§ Activity:
Exact copy, no pictures: output all the records that follow.

§ Pixel coordinate grounding data:
>>>

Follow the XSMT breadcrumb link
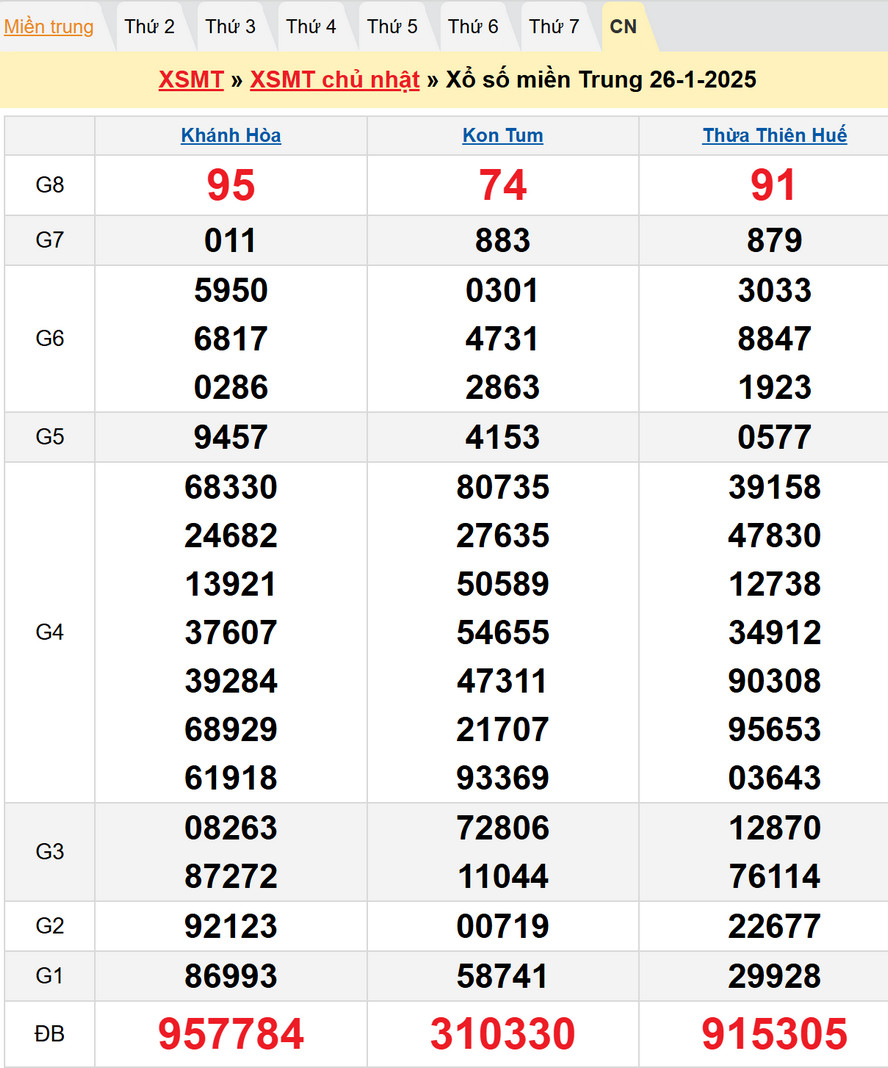(x=191, y=80)
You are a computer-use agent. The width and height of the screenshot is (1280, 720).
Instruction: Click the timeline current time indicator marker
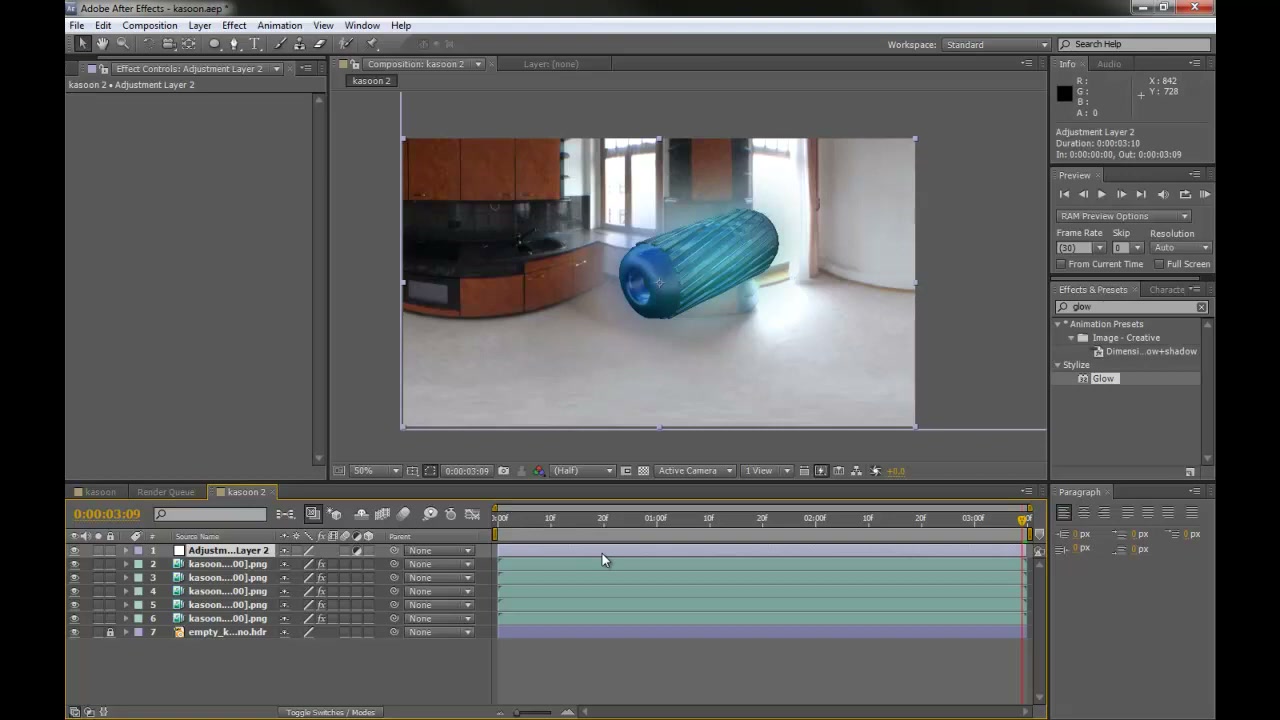[x=1023, y=519]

<<<

§ Response:
Follow the XSMT breadcrumb link
(x=191, y=80)
You are a computer-use agent. The width and height of the screenshot is (1280, 720).
Instruction: Click the timeline current time indicator marker
[x=1023, y=519]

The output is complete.